*** THE DATA Section Begins ***
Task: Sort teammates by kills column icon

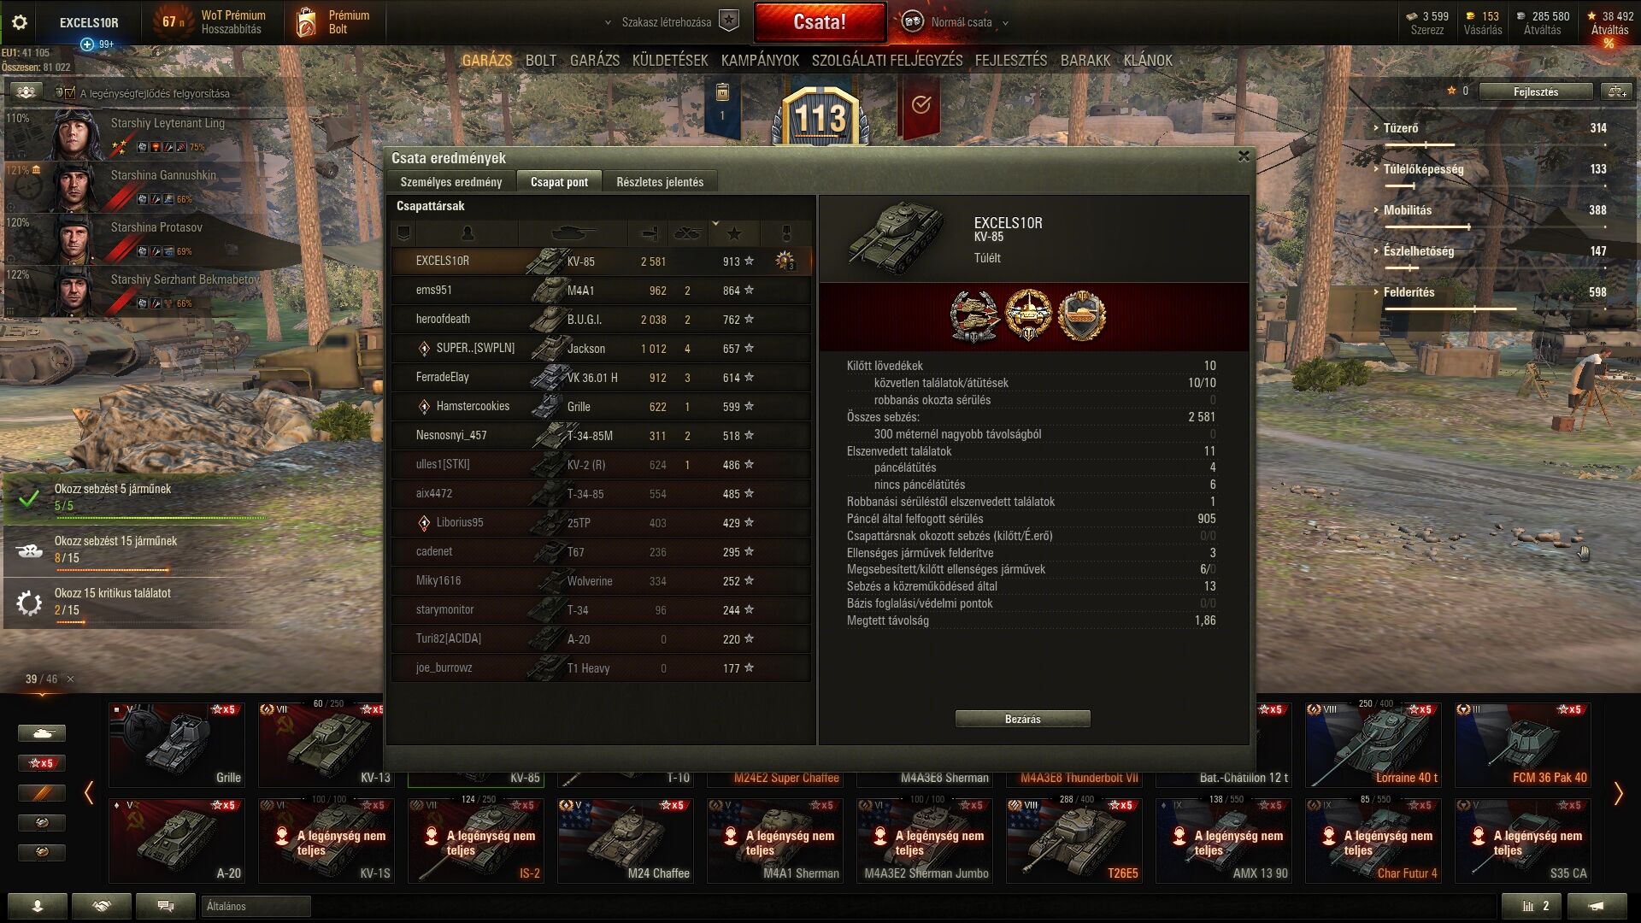Action: 687,233
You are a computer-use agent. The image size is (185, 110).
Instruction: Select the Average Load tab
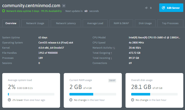(95, 23)
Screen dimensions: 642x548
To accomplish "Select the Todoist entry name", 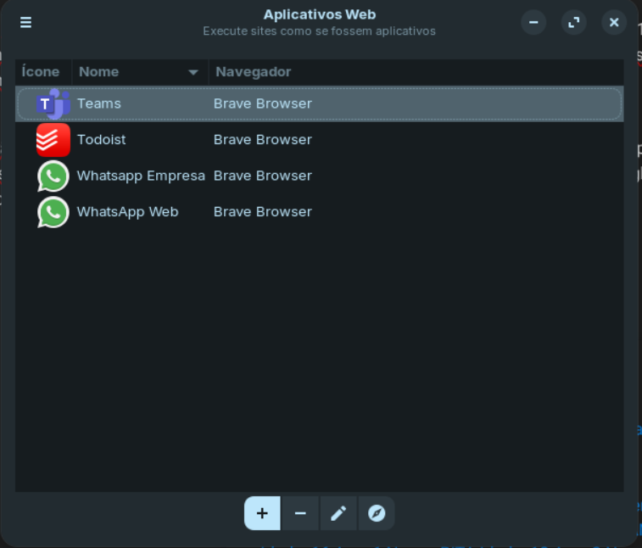I will 101,140.
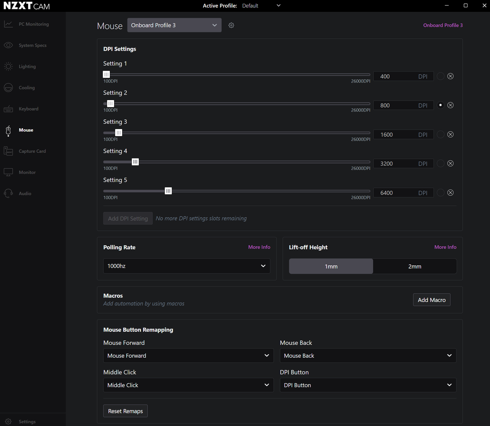Image resolution: width=490 pixels, height=426 pixels.
Task: Open the Polling Rate 1000hz dropdown
Action: click(x=187, y=266)
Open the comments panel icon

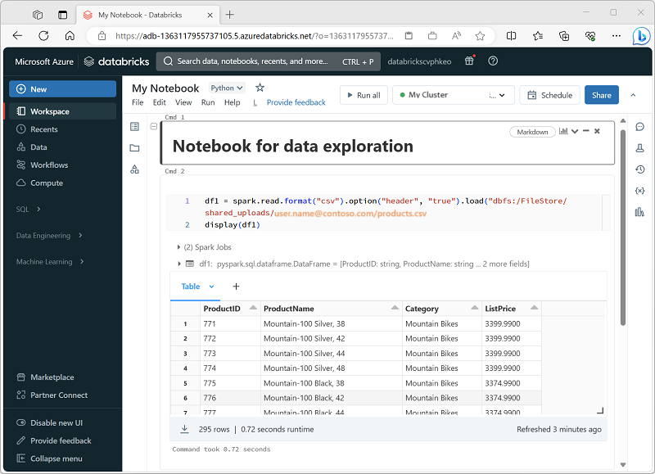(x=640, y=127)
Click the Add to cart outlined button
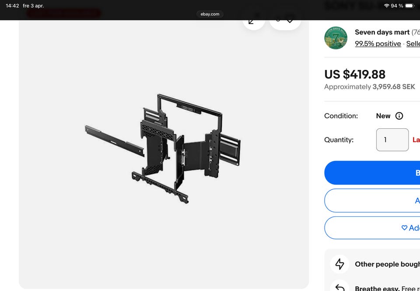 (372, 200)
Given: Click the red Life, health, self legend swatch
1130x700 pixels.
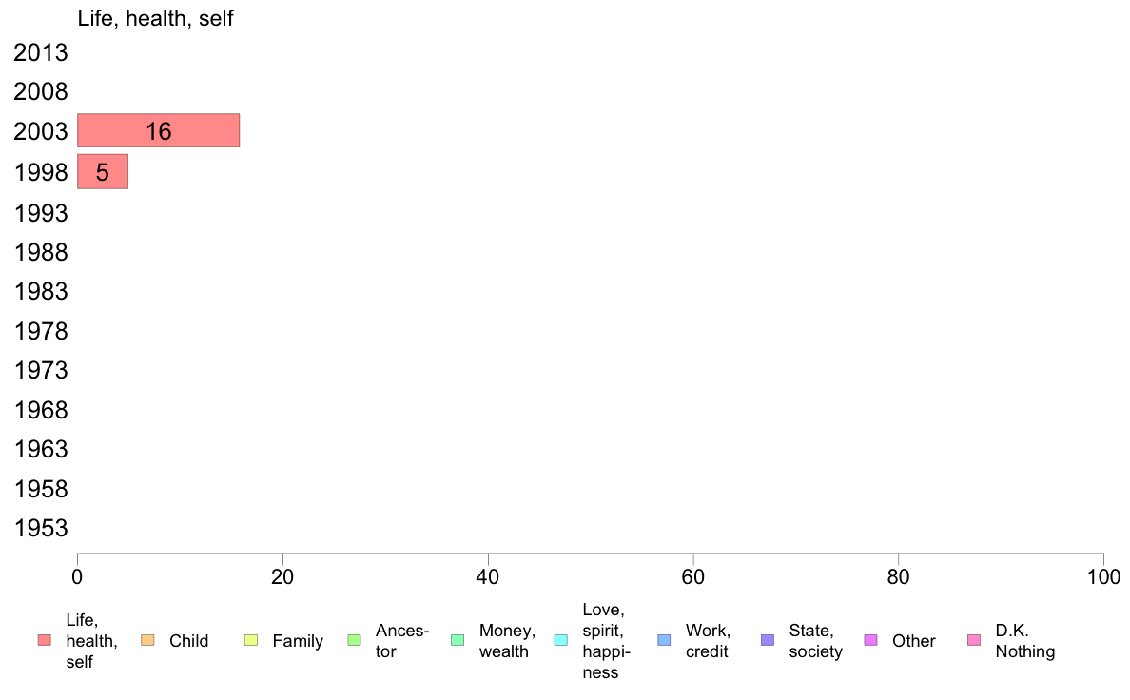Looking at the screenshot, I should coord(45,640).
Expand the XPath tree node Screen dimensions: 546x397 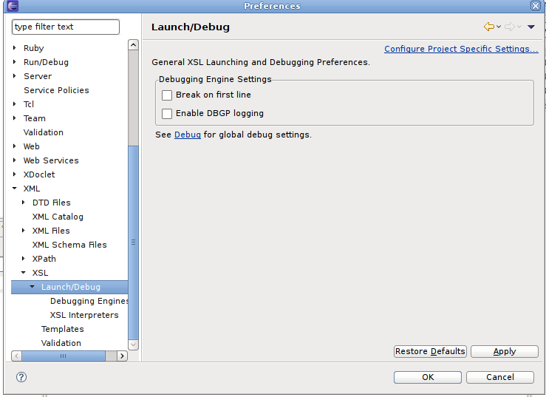click(x=24, y=259)
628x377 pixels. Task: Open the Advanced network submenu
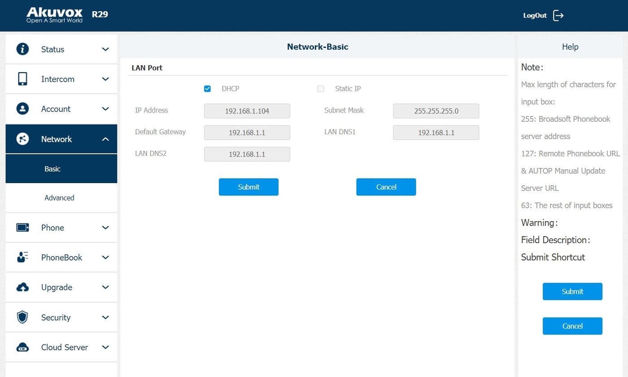59,198
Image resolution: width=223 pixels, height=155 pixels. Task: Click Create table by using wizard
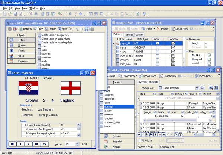55,38
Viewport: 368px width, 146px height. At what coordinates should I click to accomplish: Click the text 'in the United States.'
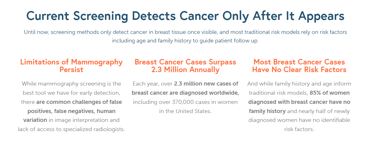(185, 111)
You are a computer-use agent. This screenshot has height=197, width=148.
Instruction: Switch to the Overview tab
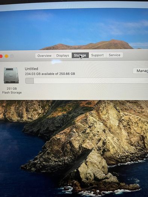45,56
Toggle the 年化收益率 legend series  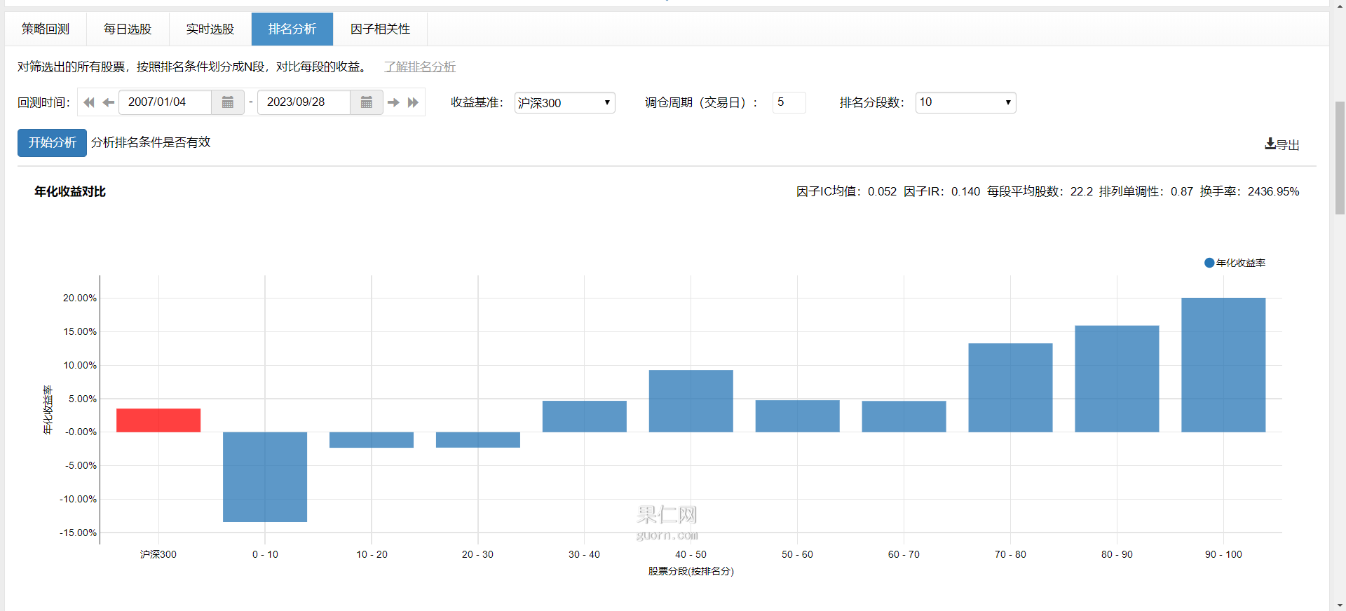[1235, 263]
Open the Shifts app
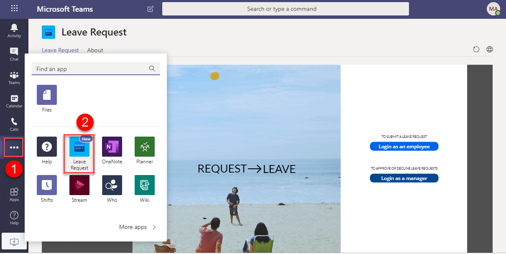Viewport: 506px width, 254px height. (46, 185)
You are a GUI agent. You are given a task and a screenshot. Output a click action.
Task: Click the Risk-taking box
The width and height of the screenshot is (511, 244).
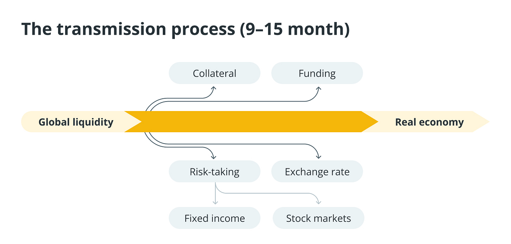tap(215, 172)
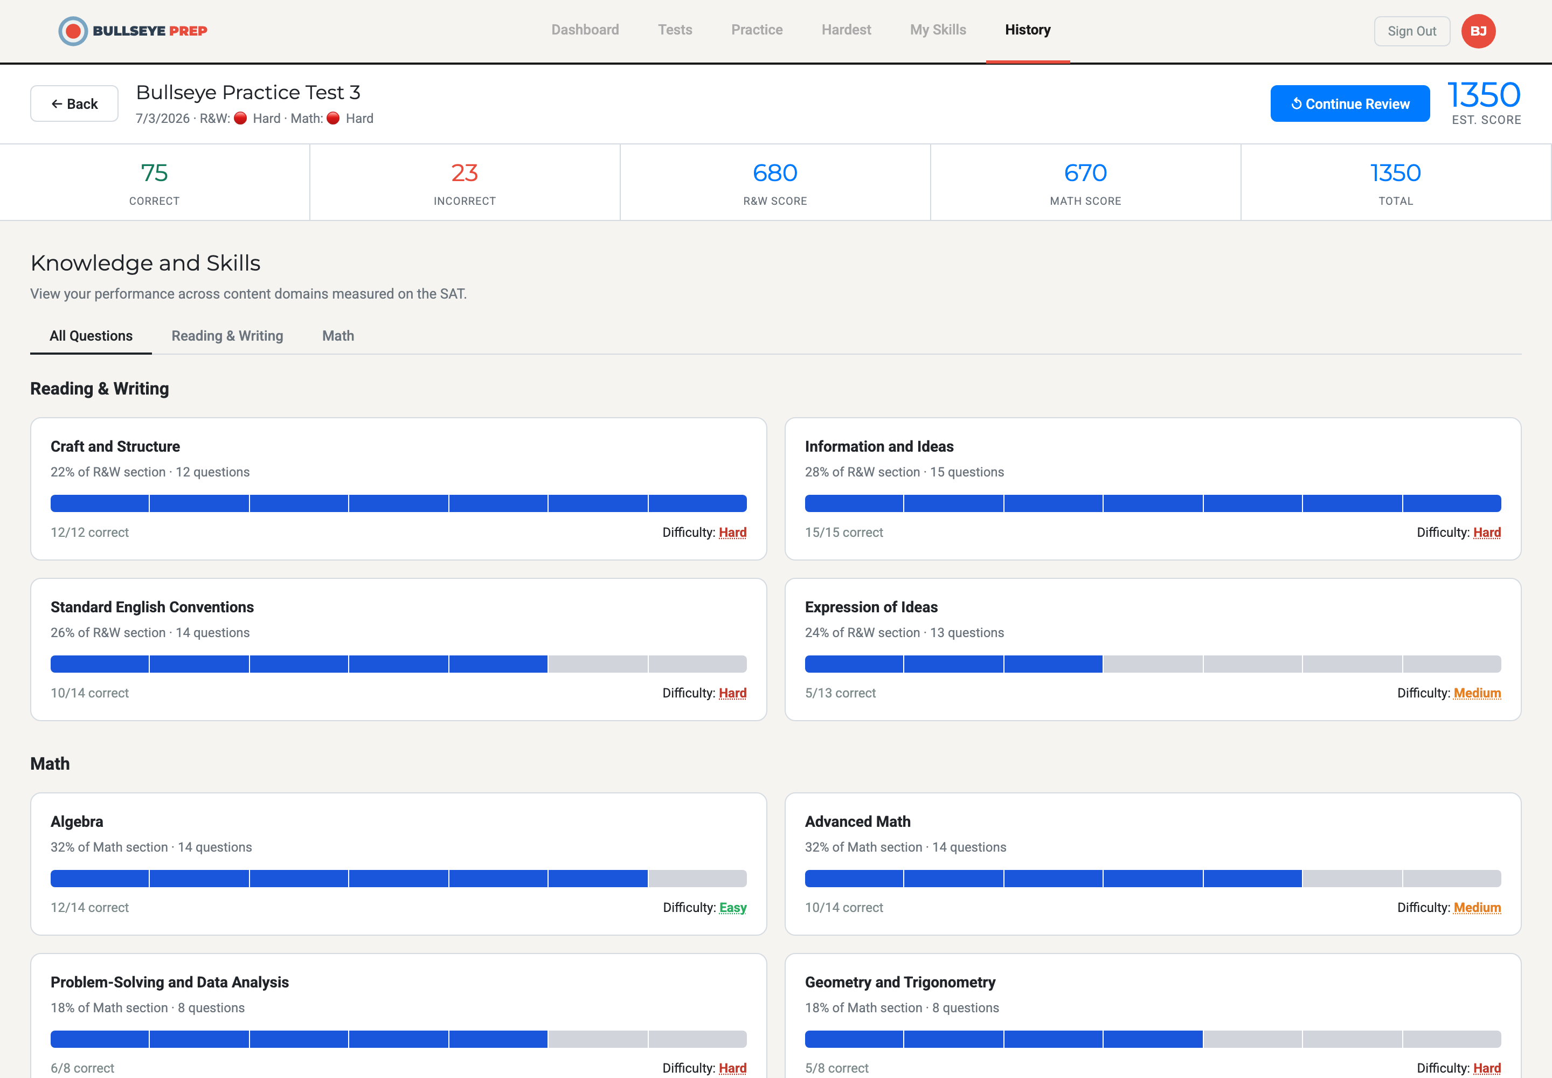Viewport: 1552px width, 1078px height.
Task: Navigate to My Skills
Action: pyautogui.click(x=938, y=30)
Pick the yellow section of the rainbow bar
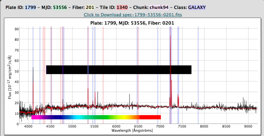The image size is (264, 136). tap(124, 117)
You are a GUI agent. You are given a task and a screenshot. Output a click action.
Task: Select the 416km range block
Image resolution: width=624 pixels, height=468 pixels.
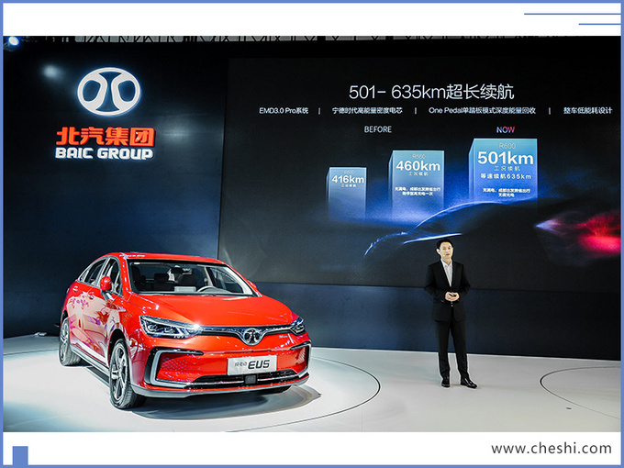[347, 188]
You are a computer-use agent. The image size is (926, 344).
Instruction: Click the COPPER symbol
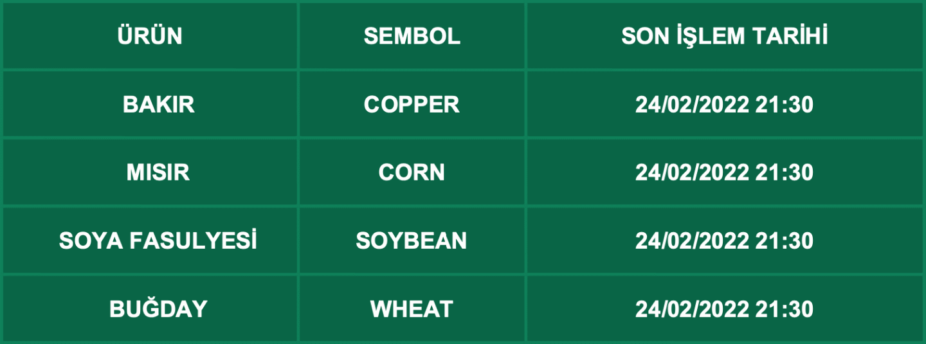[x=412, y=105]
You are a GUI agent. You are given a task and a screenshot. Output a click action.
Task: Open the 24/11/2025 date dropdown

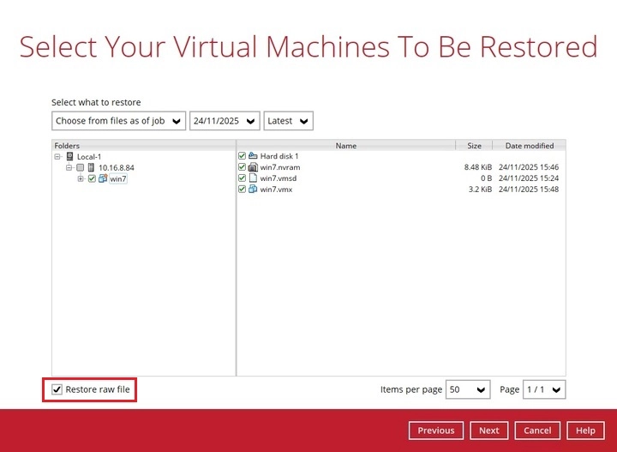(225, 121)
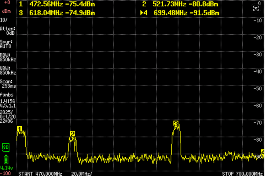The width and height of the screenshot is (265, 176).
Task: Select marker 3 flag on the peak
Action: 176,124
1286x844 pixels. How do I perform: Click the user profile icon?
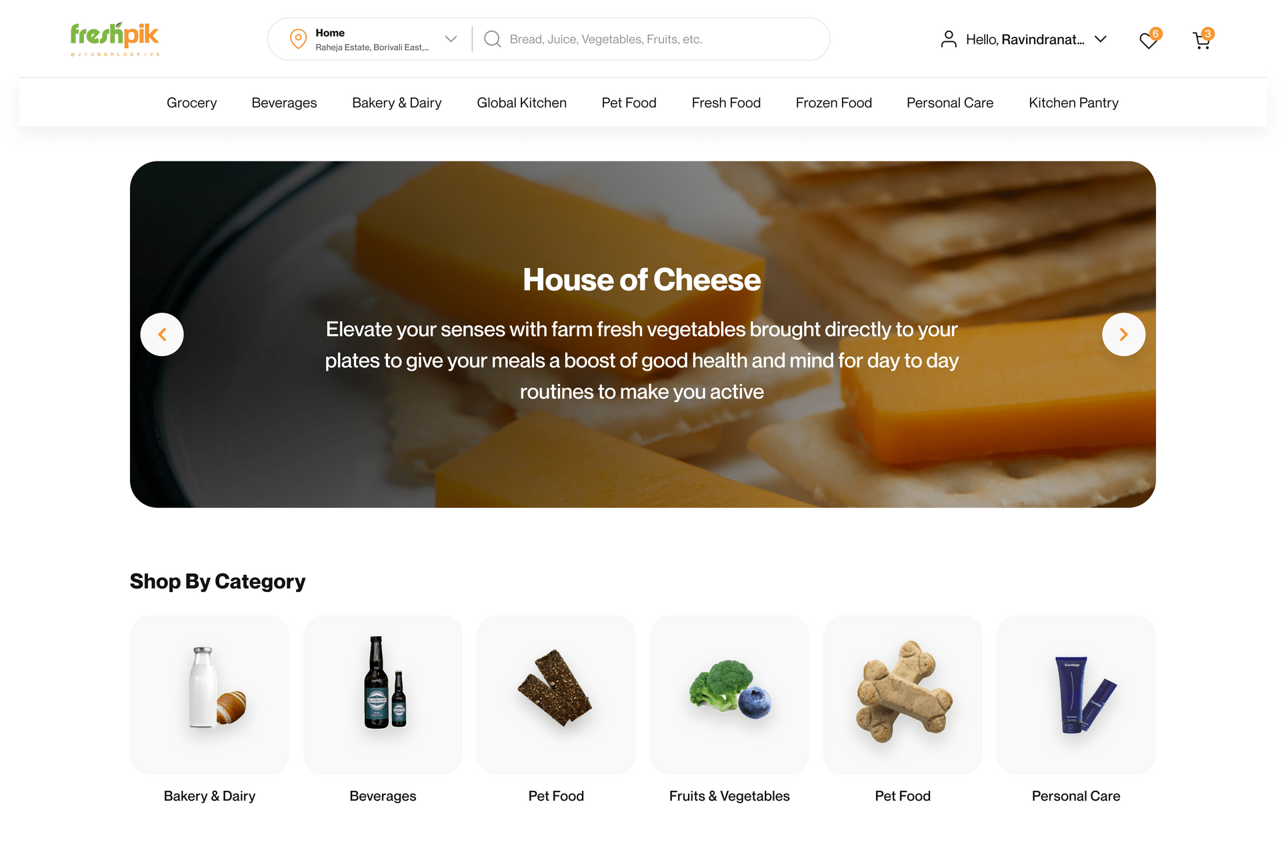(x=948, y=39)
*** THE DATA Section Ends ***
> [TASK PROMPT]: Include the first line of the records, the line containing "Screen dimensions: 642x548", and every line between them, repeated exactly. Skip the pictures.

> [OUTPUT OF THE EXERCISE]:
Task: Sort teammates by kills column icon

Action: 687,233
You are a computer-use agent. The image size is (185, 110).
Instruction: Select the Average Load tab
(95, 23)
Screen dimensions: 642x548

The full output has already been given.